Abstract

In 2001, the lifetime risk of developing colorectal cancer (CRC) in Australia was 1 in 17 men and 1 in 26 women. Most patients with CRC undergo surgical resection and then commence adjuvant chemotherapy, except for stage A and some stage B cancers which avoid chemotherapy. Of the 46% of patients that develop recurrent or metastatic CRC, Oxaliplatin and 5‐Fluorouracil combined are the most extensively used first line treatment, with a response in 50–55% of patients. If the cancer progresses, Irinotecan is commenced, with 12–17.1% of patients responding.
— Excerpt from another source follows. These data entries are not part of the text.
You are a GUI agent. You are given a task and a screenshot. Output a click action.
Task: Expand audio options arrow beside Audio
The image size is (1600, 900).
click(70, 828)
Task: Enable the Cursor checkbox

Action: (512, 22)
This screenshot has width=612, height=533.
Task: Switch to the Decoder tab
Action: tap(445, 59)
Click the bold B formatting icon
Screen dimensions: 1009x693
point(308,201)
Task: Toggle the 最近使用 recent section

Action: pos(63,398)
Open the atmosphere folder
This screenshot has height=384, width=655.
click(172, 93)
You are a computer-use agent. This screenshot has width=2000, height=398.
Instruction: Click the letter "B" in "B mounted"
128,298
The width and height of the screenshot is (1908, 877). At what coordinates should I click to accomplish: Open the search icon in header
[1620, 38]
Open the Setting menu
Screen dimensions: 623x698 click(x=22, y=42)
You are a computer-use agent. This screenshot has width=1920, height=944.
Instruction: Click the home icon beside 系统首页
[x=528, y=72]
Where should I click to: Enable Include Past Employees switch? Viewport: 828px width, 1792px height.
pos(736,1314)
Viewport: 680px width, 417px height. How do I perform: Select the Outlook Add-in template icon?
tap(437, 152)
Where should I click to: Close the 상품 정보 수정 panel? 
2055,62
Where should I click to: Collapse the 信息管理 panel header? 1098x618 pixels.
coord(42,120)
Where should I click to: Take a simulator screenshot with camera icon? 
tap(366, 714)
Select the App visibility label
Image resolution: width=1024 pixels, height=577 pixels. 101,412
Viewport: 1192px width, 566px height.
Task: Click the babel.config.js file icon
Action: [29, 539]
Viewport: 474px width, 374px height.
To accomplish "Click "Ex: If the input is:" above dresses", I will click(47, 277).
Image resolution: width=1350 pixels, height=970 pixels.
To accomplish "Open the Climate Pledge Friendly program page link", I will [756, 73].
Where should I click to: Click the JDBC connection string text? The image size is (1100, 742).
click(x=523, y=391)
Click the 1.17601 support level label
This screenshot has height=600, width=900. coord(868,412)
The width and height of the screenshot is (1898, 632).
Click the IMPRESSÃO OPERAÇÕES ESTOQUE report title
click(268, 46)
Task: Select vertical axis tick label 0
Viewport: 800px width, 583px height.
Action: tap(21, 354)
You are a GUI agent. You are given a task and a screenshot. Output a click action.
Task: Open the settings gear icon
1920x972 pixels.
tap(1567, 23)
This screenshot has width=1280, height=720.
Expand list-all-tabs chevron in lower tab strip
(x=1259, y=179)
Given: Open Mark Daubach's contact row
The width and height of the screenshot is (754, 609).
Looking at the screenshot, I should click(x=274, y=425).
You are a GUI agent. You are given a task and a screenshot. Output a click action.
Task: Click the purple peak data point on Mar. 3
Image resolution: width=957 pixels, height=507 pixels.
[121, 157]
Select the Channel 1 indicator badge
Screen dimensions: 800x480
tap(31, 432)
The aim of this review is to identify advanced CRC molecular markers that predict response to irinotecan in order to recommend treatment options for patients and to reduce morbidity. OvidSP, Proquest, Science Direct, PubMed, the ABS and the NHMRC were searched for literature between 1980 and 2009 on the treatment of advanced CRC with Irinotecan with specific focus on p53, VEGF and á‐B‐crystallin. Results: Phase II and III clinical trials conclude irinotecan improves pain free survival (p = 0.003), quality of life, one year survival, progression free survival (p = 0.030) and overall survival (p = 0.0001) in metastatic CRC. Irinotecan sensitizes p53 wild type, mutant and null cells to Fas‐mediated cell apoptosis in CRC cells (p < 0.001). Wild type p53 cells were more sensitive to irinotecan than mutated p53 (log rank test p = 0.05, p = 0.0004 respectively). Irinotecan has an anti‐VEGF effect inhibiting endothelial cell proliferation, increasing apoptosis and reducing microvascular density which is only limited by the irinotecan toxicity levels. There is currently no information correlating á‐B‐crystallin in CRC and irinotecan.